• Excerpt provided:
╭──
| HN Mirror

Y	Hacker News new \| ask \| show \| jobs


	by dgrunwald 352 days ago
	But the source character set remains implementation-defined, so compilers do not have to directly support unicode names, only the escape notation. Definitely a questionable choice to throw off readers with unicode weirdness in the very first code example.

1 comments

qsort 352 days ago

If it were up to me, anything outside the basic character set in a source file would be a syntax error, I'm simply reporting what the spec says.

link

ncruces 352 days ago

I use unicode for math in comments, and think makes certain complicated formulas far more readable.

link

kzrdude 352 days ago

I've just been learning pinyin notation, so now i think the variable řₚ should have a value that first goes down a bit and then up.

link

zelphirkalt 352 days ago

I am not sure it is a good idea to mix such specific phonetic script ideas about diacritic marks with the behavior of the program over time. Even considering the shape, it does not align with the idea of first down a little, then up a lot.

link

kzrdude 351 days ago

To be sure, it's a joke. Mostly trying to joke at the expense of these excessively complicated variable names (that are only there because it's pseudocode) :)

And yeah, the chinese tone in practice does not align with the idea of "down a little up a lot" either. It depends on context...

link

guipsp 352 days ago

What a "basic character set" is depends on locale

link

qsort 352 days ago

https://en.cppreference.com/w/c/language/charset.html

link

account42 352 days ago

Anything except US-ASCII in source code outside comments and string constants should be a syntax error.

link

guipsp 352 days ago

You are aware other languages exist? Some of which don't even use the Latin script?

link

nottorp 352 days ago

Dunno about the OP but I'm very aware as I'm not an english speaker.

I still don't want anything as unpredictable as Unicode in my code. How many different encodings will display as the same variable name and how is the compiler supposed to decide?

If you're thinking of comments and user facing strings, the OP already excluded those.

link

cryptonector 351 days ago

The language and compiler & linker should reject Zalgo in identifiers, and they should reject confusable script mixes in identifiers, but otherwise they treat all equivalent strings as equivalent. To make it easier on the linker compilers should normalize all symbols to one common form (e.g., NFC).

link

account42 351 days ago

And those are not programming languages, or at least not the C programming language which only needs a very limited character set.

link

steveklabnik 351 days ago

C does allow for limited unicode in identifiers, though you need to use the \u prefix and write the code out. Compilers like clang let it work like C++ and follow TR31, though this is nonstandard.

link

Y_Y 352 days ago

What; like APL‽

link
╰──
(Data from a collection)
╭──
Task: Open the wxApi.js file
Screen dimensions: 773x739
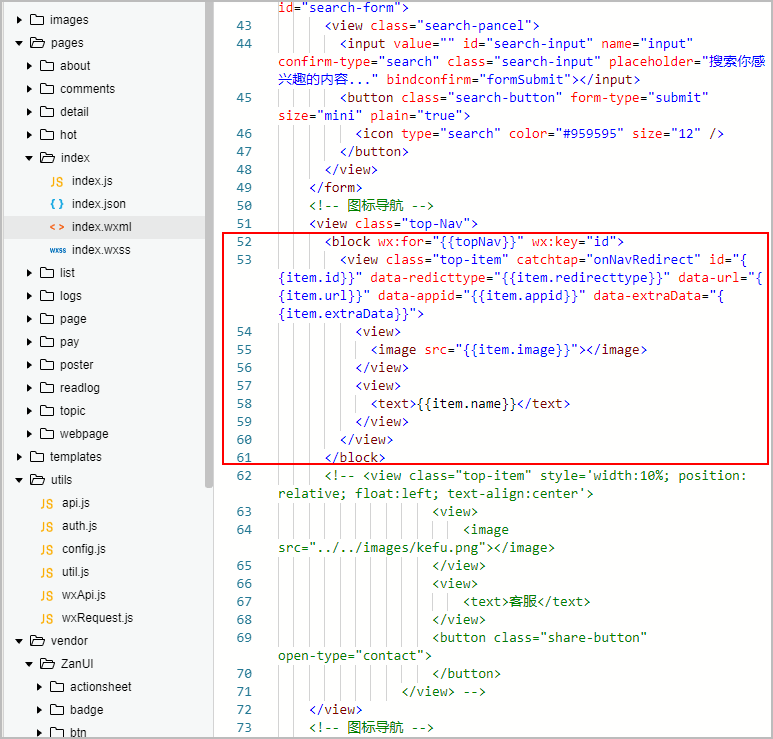Action: pyautogui.click(x=83, y=595)
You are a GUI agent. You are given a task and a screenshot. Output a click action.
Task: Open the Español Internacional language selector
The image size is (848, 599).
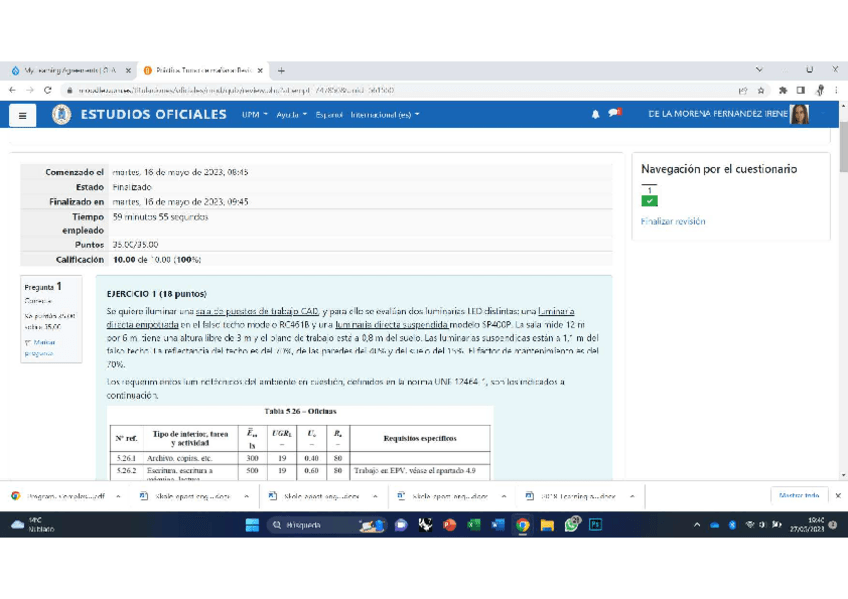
╰──
• Required task: Write out the passage in the thread on Unicode in source code above, everything from "I still don't" down to "already excluded those.".

• Solution to this exercise:
I still don't want anything as unpredictable as Unicode in my code. How many different encodings will display as the same variable name and how is the compiler supposed to decide?

If you're thinking of comments and user facing strings, the OP already excluded those.